Però ci sono stati anche Papi che hanno detto: il Signore ci ha dato questo ministero, ora vogliamo godercelo.
Sì, anche questo fa parte del mistero della Storia dei Papi. Il contrasto con le idee del ’68
La disponibilità cristiana ad essere segno di contraddizione è il filo conduttore della sua biografia...
Una lunga esperienza forma anche il carattere, forgia il pensiero e l’azione. Ovviamente, non sono stato sempre «contro» per principio. Ci sono state anche molte belle circostanze di condivisione (...). Tutta la mia vita è sempre stata attraversata da un filo conduttore, questo: il Cristianesimo dà gioia, allarga gli orizzonti. In definitiva un’esistenza vissuta sempre e soltanto «contro» sarebbe insopportabile. Ma allo stesso tempo ho sempre avuto presente, anche se in misura diversa, che il Vangelo si trova in opposizione a costellazioni potenti. Nella mia infanzia e nella mia adolescenza, fino alla fine della guerra, ovviamente questo è stato evidente in modo particolare. A partire dal 1968, la fede cristiana è entrata in contrasto con un nuovo progetto di società e ha dovuto fronteggiare idee ostentate con prepotenza. Sopportare attacchi ed opporre resistenza quindi fa parte del gioco; è una resistenza, però, tesa a mettere in luce ciò che vi è di positivo. (...) Karol Wojtyla è stato per cosi dire donato da Dio alla Chiesa in una situazione molto particolare, critica, nella quale la generazione marxista, la generazione del ’68, metteva in discussione l’intero Occidente, e nella quale poi, al contrario, il socialismo reale è crollato. Aprire un varco alla fede in questa situazione di contrapposizione, indicare la fede come centro e presentarla come la via, ha rappresentato un momento storico di particolare rilievo.
Lei oggi ha 83 anni: da dove prende tutta questa forza?
In realtà questo è uno sforzo quasi eccessivo per un uomo di 83 anni. Ringraziando Iddio, ci sono tanti bravi collaboratori. Tutto viene ideato e realizzato in uno sforzo comune. Confido nel fatto che il buon Dio mi dà la forza di cui ho bisogno per fare quello che è necessario.

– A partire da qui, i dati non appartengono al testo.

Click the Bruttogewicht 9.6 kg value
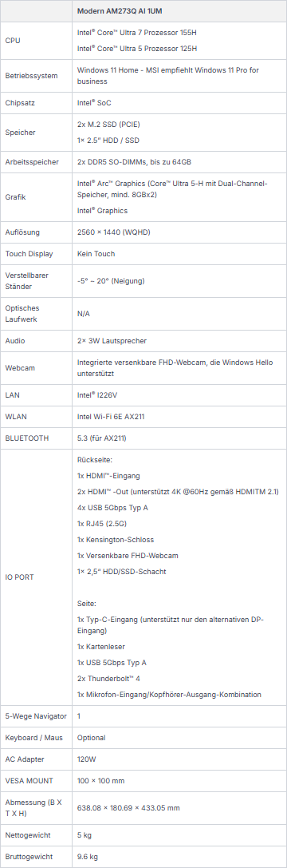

Però mi accorgo che le forze vanno diminuendo.
Cosa fa un Papa nel tempo libero?
Intanto, anche nel tempo libero il Papa deve esaminare documenti e leggere atti. Rimane sempre tanto lavoro da fare. Poi con la famiglia pontificia — quattro donne della comunità dei Memores Domini e i due segretari — ci sono i pasti in comune, e questo è un momento di distensione.
Guardate insieme la tv? Guardo il notiziario insieme ai miei segretari, e qualche volta anche un dvd.
Quali film le piacciono?
C’è un film molto bello su santa Giuseppina Bakhita, una donna africana, che abbiamo visto recentemente. Poi ci piace Don Camillo e Peppone...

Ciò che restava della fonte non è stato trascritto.